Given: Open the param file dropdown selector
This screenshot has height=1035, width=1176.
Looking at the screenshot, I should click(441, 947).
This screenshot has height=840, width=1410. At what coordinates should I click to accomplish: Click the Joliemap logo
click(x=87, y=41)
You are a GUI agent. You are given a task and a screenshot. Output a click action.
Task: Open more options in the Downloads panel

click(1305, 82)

==========

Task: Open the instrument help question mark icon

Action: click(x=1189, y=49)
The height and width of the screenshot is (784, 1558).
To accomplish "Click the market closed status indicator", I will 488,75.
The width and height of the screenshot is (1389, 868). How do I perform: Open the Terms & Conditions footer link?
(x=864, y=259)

==========

The answer is the lines above between the line holding "Given: Open the param file dropdown selector" and the line holding "You are a GUI", inclusive, each written out exactly, and no others.

Given: Open the param file dropdown selector
This screenshot has height=1035, width=1176.
Looking at the screenshot, I should click(441, 947).
This screenshot has height=840, width=1410. At what coordinates should I click to accomplish: Click the Joliemap logo
click(x=87, y=41)
You are a GUI agent. You are given a task and a screenshot. Output a click action.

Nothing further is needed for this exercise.